Advisor: Prof. Kwonmoo Lee (Biomedical Engineering)
Co-advisor: Prof. Dmitry Korkin (Computer Science)
Reader: Prof. Carolina Ruiz (Computer Science)
Time-lapse fluorescence live cell imaging has been widely used to study various dynamic processes in cell biology. As the initial step of image analysis, it is important to localize and segment cell edges with higher accuracy. However, fluorescence live-cell images usually have issues such as low contrast, noises, uneven illumination in comparison to immunofluorescence images. Deep convolutional neural networks, which learn features directly from training images, have successfully been applied in natural image analysis problems.
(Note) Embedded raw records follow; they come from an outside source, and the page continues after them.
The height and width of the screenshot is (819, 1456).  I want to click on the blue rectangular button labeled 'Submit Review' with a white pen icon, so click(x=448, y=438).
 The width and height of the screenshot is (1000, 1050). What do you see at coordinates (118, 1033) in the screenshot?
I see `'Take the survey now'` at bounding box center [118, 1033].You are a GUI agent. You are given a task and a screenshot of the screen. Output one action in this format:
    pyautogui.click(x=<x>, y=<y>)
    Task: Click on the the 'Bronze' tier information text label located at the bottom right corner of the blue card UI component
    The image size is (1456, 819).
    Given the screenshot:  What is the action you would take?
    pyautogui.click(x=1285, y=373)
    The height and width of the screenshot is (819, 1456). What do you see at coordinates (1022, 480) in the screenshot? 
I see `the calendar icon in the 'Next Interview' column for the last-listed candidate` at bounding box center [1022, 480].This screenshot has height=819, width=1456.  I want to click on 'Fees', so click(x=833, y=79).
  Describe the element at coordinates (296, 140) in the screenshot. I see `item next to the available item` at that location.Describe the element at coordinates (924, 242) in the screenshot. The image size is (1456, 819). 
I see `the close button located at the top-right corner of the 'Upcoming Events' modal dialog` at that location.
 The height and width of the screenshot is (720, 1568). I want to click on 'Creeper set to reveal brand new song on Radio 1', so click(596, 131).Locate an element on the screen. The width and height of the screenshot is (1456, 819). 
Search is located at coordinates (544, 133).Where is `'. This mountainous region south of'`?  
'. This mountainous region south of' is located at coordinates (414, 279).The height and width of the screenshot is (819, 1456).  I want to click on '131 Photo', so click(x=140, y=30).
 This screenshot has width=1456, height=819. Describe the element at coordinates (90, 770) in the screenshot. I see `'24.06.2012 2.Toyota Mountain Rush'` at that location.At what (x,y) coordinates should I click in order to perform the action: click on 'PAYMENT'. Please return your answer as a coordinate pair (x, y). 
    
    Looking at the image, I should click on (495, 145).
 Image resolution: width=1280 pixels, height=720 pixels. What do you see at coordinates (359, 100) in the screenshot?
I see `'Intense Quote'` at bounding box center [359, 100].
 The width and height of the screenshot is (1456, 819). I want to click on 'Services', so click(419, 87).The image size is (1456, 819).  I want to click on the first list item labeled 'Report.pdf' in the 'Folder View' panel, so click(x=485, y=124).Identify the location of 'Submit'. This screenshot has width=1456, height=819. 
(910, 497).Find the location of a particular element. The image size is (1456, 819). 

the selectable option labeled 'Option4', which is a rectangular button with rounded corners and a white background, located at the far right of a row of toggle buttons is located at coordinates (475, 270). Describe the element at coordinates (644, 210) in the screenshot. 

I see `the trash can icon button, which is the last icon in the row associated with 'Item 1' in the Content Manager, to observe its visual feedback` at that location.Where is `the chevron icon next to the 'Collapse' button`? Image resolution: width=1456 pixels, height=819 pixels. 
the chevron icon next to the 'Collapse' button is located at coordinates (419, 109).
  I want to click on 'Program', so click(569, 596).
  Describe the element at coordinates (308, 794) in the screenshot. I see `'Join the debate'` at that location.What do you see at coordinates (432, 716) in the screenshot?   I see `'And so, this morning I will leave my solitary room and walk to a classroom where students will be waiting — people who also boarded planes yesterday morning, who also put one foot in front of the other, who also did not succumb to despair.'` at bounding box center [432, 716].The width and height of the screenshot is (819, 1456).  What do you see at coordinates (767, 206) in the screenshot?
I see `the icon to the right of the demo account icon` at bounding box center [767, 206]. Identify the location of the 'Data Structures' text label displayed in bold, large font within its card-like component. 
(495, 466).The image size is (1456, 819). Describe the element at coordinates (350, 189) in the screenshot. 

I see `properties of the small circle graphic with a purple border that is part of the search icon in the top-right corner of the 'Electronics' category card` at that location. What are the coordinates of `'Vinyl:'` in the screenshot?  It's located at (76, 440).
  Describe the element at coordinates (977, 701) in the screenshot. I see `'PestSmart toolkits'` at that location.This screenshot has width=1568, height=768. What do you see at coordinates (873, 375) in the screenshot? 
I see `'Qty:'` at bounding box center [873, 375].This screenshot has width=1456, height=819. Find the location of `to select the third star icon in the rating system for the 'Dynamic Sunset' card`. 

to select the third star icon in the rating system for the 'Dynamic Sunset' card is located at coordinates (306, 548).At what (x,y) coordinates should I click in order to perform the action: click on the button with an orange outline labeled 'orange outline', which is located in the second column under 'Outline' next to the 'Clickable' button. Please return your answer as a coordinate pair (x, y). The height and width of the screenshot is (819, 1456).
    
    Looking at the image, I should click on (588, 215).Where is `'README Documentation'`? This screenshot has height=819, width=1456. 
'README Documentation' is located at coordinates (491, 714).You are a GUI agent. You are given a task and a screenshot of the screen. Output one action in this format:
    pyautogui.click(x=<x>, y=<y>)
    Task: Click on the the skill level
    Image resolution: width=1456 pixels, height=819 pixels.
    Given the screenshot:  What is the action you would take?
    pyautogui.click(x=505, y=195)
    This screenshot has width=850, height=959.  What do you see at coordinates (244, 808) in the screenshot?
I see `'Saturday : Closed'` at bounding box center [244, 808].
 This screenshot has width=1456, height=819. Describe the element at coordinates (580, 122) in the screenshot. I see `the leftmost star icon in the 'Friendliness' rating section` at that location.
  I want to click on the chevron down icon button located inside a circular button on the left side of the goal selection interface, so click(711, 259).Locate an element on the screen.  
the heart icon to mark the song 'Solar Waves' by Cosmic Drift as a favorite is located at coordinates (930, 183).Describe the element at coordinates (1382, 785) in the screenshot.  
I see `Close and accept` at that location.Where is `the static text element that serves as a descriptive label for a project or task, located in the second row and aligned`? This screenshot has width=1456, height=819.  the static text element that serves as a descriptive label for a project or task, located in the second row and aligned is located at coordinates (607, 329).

We propose a novel framework, vU-net, which combines the advantages of VGG-16 in feature extraction and U-net in feature reconstruction. Moreover, we design an auxiliary convolutional block at the end of the architecture to enhance edge detection. We evaluate our framework using dice coefficient and the distance between the predicted edge and the ground truth on high-resolution image datasets of a adhesion marker, paxillin, acquired by a Total Internal Reflection Fluorescence (TIRF) microscope. Our results demonstrate that, on difficult datasets: (i) The testing dice coefficient of vU-net is 3.2% higher than U-net with the same amount of training images. (ii) vU-net can achieve the best prediction results of U-net with one third of training images needed by U-net . (iii) vU-net produces more robust prediction than U-net. Therefore, vU-net can be more practically applied to challenging live cell movies than U-net since it requires a small size of training sets and achieved accurate segmentation.